• Your objective:
Line by line, please look for the word "Usage" in the following records, then copy each line you find it in.

• Provided entries:
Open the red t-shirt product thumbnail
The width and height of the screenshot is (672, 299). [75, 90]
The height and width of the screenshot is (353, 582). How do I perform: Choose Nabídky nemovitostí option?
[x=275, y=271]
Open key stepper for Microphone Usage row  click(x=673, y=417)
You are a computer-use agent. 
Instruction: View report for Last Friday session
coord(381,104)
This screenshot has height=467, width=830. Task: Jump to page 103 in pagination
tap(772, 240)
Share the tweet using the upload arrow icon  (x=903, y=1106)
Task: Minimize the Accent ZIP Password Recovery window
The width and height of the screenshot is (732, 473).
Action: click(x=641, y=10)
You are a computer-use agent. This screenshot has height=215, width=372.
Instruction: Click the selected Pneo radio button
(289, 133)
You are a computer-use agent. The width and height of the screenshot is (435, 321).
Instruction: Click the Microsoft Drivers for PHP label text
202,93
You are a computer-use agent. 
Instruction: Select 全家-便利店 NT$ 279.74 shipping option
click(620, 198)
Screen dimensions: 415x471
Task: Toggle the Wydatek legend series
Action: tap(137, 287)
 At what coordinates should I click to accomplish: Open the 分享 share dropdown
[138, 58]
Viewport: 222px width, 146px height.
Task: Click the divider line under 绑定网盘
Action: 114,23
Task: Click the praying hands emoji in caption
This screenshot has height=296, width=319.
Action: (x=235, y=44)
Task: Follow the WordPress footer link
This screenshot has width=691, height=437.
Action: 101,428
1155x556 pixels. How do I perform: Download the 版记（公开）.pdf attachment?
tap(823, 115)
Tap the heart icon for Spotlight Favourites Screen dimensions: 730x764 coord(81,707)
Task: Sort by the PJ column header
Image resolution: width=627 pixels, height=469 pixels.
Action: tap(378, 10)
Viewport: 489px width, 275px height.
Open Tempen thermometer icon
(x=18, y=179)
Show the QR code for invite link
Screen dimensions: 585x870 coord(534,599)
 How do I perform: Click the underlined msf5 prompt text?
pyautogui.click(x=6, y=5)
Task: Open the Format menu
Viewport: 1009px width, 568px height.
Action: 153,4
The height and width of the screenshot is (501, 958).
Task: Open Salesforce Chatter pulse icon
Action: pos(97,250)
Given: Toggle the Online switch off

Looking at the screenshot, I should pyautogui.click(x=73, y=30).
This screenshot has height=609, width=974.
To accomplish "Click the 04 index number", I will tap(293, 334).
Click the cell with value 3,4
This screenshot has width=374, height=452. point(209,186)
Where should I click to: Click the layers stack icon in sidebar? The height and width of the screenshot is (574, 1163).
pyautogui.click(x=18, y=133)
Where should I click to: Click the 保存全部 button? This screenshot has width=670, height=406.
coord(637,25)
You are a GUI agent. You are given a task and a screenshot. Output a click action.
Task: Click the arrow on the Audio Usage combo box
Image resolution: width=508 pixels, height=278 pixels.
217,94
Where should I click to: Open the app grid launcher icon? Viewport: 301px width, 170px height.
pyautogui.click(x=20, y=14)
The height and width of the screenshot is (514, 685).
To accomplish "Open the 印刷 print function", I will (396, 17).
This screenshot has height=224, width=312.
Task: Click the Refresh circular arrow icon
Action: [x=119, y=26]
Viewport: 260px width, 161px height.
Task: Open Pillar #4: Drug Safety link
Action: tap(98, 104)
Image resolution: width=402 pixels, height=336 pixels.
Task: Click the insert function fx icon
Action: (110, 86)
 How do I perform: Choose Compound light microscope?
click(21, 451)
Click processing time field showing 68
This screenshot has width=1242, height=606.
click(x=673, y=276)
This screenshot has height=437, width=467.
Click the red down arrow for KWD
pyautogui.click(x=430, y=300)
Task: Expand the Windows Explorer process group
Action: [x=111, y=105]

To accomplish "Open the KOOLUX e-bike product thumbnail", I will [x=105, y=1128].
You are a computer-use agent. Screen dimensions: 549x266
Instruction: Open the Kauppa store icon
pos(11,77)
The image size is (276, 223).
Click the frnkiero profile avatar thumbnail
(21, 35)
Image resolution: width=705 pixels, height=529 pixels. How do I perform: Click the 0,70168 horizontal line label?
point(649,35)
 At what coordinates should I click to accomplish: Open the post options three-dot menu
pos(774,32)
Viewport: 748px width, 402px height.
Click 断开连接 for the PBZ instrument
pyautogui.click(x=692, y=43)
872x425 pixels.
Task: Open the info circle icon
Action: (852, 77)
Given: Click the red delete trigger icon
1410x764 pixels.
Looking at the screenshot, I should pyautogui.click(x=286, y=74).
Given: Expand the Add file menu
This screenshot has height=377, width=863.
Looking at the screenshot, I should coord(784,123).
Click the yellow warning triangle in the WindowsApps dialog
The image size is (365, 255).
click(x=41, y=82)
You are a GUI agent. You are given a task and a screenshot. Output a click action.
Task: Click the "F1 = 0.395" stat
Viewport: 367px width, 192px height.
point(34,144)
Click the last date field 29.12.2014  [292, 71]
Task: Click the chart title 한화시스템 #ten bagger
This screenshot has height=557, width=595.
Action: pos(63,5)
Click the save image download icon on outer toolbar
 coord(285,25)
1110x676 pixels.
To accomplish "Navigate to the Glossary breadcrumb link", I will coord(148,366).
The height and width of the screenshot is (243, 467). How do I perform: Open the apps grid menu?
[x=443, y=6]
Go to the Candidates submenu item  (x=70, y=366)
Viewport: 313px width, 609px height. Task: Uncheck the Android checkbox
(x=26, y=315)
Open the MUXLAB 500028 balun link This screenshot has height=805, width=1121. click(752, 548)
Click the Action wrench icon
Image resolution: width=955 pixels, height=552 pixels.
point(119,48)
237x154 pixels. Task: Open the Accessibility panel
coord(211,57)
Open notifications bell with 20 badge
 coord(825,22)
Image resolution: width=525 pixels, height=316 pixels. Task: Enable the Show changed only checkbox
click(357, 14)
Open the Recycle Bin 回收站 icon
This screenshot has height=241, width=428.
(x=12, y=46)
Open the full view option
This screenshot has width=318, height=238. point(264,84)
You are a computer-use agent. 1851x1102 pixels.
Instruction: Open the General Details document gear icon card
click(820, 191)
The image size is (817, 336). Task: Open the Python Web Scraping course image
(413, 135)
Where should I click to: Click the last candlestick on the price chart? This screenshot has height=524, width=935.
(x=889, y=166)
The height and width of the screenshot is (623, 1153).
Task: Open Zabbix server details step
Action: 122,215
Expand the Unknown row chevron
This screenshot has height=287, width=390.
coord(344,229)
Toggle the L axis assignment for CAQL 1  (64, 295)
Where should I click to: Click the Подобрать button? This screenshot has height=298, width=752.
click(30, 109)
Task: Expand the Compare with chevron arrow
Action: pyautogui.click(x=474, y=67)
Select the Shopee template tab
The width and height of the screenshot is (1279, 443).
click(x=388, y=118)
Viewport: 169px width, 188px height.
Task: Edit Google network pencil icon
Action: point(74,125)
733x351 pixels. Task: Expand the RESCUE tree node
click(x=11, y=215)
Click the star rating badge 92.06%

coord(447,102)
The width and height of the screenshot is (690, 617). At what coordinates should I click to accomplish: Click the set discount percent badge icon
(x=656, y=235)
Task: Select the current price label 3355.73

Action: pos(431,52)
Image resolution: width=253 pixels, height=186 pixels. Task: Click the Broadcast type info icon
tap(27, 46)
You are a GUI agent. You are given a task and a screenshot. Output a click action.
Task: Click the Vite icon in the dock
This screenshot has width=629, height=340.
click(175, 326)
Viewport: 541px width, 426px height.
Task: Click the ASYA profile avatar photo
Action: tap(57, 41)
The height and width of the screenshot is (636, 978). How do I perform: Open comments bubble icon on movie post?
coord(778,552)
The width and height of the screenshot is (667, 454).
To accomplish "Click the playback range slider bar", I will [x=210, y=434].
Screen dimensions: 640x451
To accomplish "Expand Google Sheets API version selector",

• Solution to this exercise:
Open key stepper for Microphone Usage row  click(x=673, y=417)
Task: Click the arrow on the Audio Usage combo box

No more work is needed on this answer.